Dataset entries:

──────

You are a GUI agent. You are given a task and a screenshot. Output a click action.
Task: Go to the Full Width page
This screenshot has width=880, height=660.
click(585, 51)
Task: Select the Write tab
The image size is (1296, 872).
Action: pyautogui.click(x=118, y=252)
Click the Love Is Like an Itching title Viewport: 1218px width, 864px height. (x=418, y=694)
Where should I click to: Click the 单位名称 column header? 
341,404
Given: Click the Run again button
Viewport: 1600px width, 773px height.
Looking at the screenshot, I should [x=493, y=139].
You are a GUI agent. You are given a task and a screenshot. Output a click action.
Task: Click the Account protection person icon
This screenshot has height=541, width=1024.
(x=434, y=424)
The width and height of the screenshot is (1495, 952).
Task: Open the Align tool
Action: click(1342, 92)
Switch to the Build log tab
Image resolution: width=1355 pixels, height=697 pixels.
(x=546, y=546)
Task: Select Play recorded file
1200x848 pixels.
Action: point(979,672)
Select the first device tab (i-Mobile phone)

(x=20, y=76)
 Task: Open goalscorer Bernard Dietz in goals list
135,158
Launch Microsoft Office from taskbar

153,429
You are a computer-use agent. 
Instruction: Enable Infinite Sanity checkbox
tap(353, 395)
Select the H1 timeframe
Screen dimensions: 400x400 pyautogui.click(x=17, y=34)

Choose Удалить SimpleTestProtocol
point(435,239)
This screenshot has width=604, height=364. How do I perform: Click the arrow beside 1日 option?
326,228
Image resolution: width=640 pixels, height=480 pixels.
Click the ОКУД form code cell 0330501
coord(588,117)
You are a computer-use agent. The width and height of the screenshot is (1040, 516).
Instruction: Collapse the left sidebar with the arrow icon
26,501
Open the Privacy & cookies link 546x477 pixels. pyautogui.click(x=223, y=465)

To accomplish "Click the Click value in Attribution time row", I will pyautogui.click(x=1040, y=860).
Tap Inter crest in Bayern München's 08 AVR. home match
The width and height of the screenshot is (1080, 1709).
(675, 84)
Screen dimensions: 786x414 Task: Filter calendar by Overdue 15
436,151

──────

### Task description:
Lines from the one containing "Image resolution: width=640" through the last line of the records, restated word for word: that is the whole response.

### Result of this exercise:
Image resolution: width=640 pixels, height=480 pixels.
Click the ОКУД form code cell 0330501
coord(588,117)
You are a computer-use agent. The width and height of the screenshot is (1040, 516).
Instruction: Collapse the left sidebar with the arrow icon
26,501
Open the Privacy & cookies link 546x477 pixels. pyautogui.click(x=223, y=465)

To accomplish "Click the Click value in Attribution time row", I will pyautogui.click(x=1040, y=860).
Tap Inter crest in Bayern München's 08 AVR. home match
The width and height of the screenshot is (1080, 1709).
(675, 84)
Screen dimensions: 786x414 Task: Filter calendar by Overdue 15
436,151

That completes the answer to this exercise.